Hereditary motor and sensory neuropathy-russe: New autosomal recessive neuropathy in balkan gypsies

• Published in: Annals of neurology Vol. 50; no. 4; pp. 452 - 457
• Main Authors: Thomas, P. K., Kalaydjieva, Luba, Youl, Brian, Rogers, Tamara, Angelicheva, Dora, King, Rosalind H. M., Guergueltcheva, Velina, Colomer, Jaume, Lupu, Constantin, Corches, Axinia, Popa, Gabriela, Merlini, Luciano, Shmarov, Alex, Muddle, John R., Nourallah, Michelle, Tournev, Ivailo
• Format: Journal Article
• Language: English
• Published: New York John Wiley & Sons, Inc 01.10.2001; Willey-Liss
• Subjects: Adolescent; Adult; Biological and medical sciences; Biopsy; Bulgaria; Child; Chromosome Mapping; Chromosomes, Human, Pair 10; Cranial nerves. Spinal roots. Peripheral nerves. Autonomic nervous system. Gustation. Olfaction; Family Health; Female; Genes, Recessive; Genetic Linkage; Haplotypes; Hereditary Sensory and Motor Neuropathy - classification; Hereditary Sensory and Motor Neuropathy - genetics; Hereditary Sensory and Motor Neuropathy - pathology; Humans; Male; Medical sciences; Middle Aged; Nerve Fibers, Myelinated - pathology; Nervous system (semeiology, syndromes); Neural Conduction; Neurology; Peripheral Nerves - pathology; Roma - genetics; Bulgaria; Human; Nervous system diseases; Lower limb; Chromosome; Myelinated nerve fiber; Action potential; Peripheral neuropathy; Conduction velocity; Nerve conduction; Sensorimotor peripheral polyneuropathy; Sensory disorder; Sensory nerve; Degeneration; Upper limb; Motor nerve; Peripheral nerve disease; Mutation; Sural nerve
• ISSN: 0364-5134; 1531-8249
• DOI: 10.1002/ana.1137

A novel peripheral neuropathy of autosomal recessive inheritance has been identified in Balkan Gypsies and termed hereditary motor and sensory neuropathy‐Russe (HMSN‐R). We investigated 21 affected individuals from 10 families. Distal lower limb weakness began between the ages of 8 and 16 years, upper limb involvement beginning between 10 and 43 years, with an average of 22 years.
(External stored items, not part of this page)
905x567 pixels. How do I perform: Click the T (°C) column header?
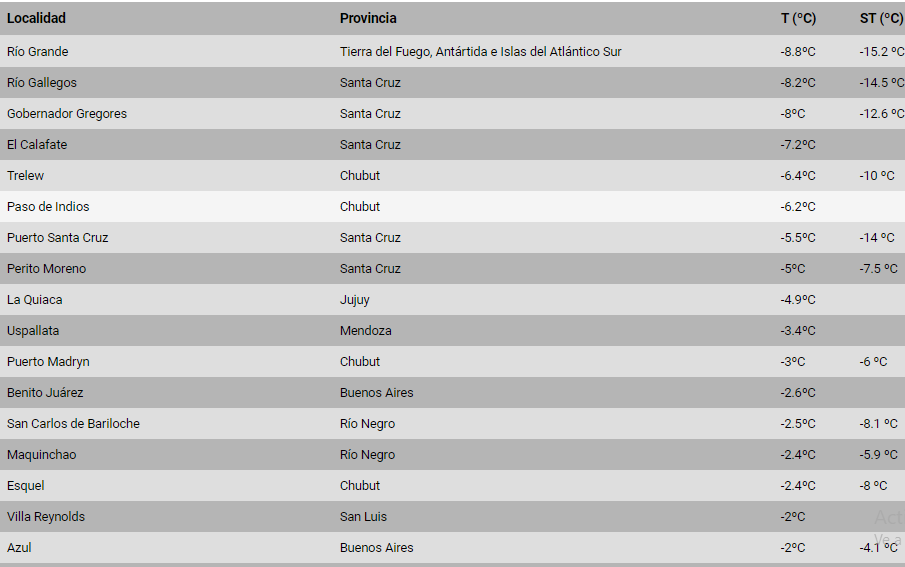[x=798, y=18]

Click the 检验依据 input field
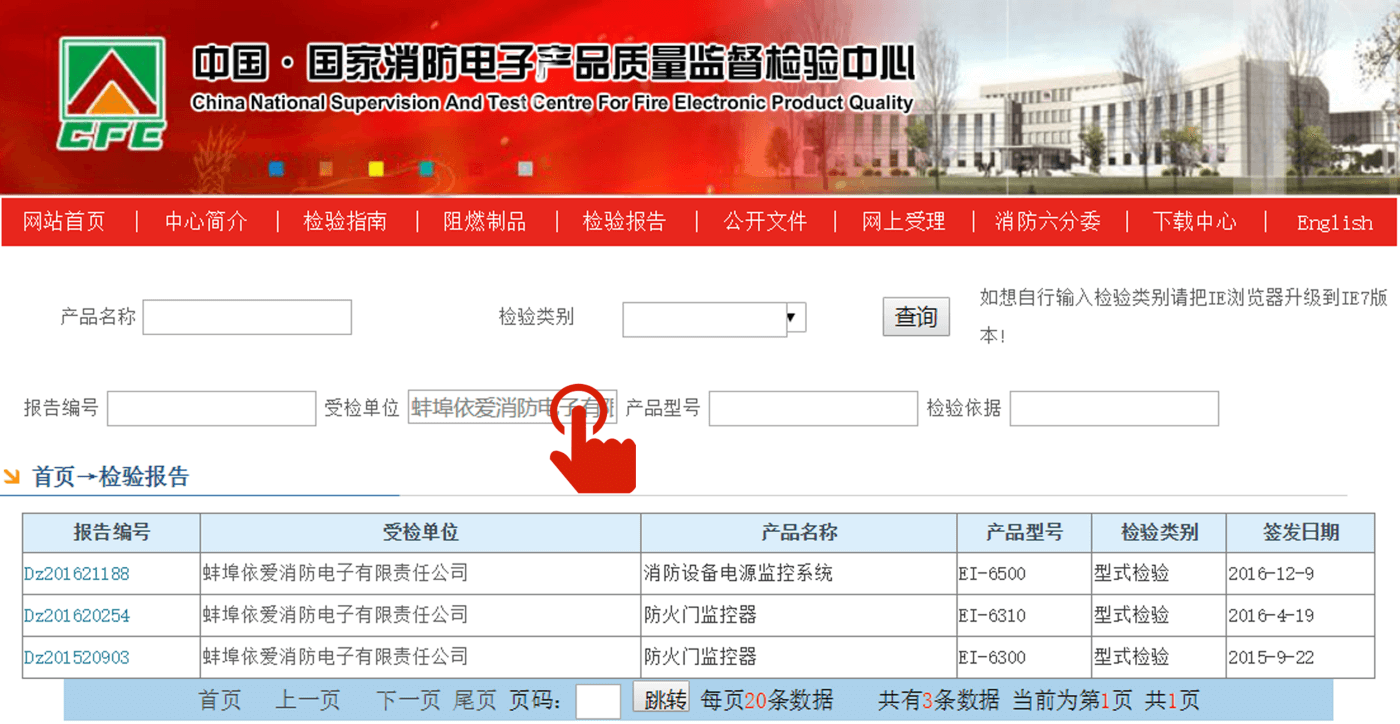click(x=1114, y=408)
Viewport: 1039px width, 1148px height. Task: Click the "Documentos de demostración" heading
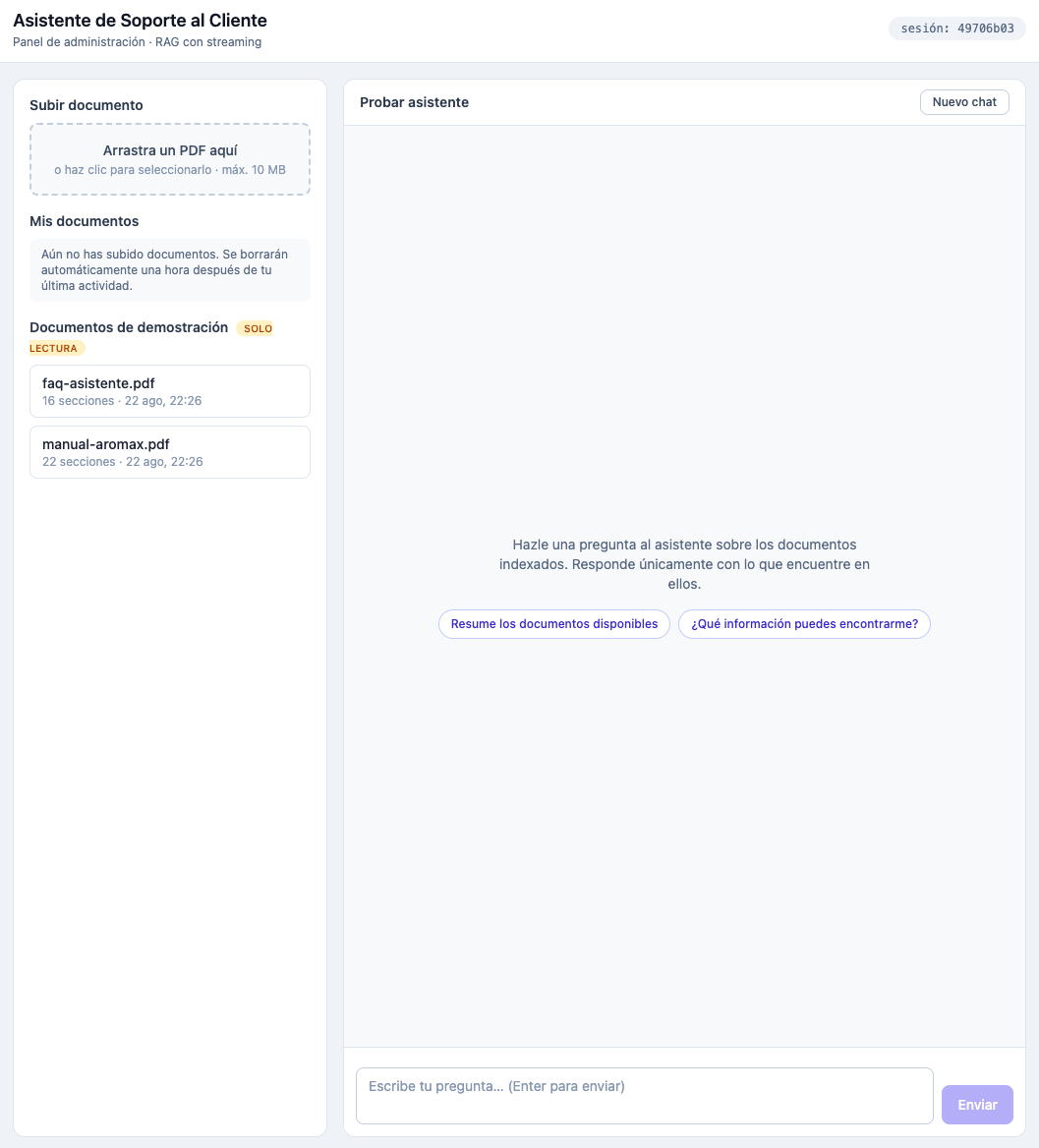(x=129, y=327)
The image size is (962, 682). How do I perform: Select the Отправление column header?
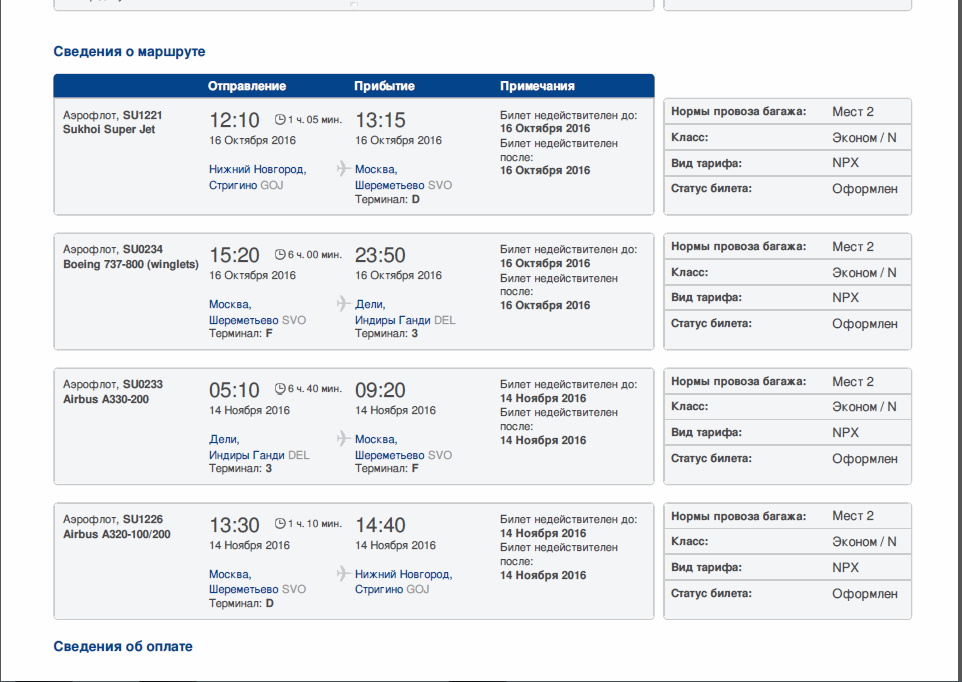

This progressive disorder led to severe weakness of the lower limbs, generalized in the oldest subject (aged 57 years), and marked distal upper limb weakness. Prominent distal sensory loss involved all modalities, resulting in neuropathic joint degeneration in two instances. All patients showed foot deformity, and most showed hand deformity. Motor nerve conduction velocity was moderately reduced in the upper limbs but unobtainable in the legs. Sensory nerve action potentials were absent. There was loss of larger myelinated nerve fibers and profuse regenerative activity in the sural nerve. HMSN‐R is a new form of autosomal recessive inherited HMSN caused by a single founder mutation in a 1Mb interval on chromosome 10q.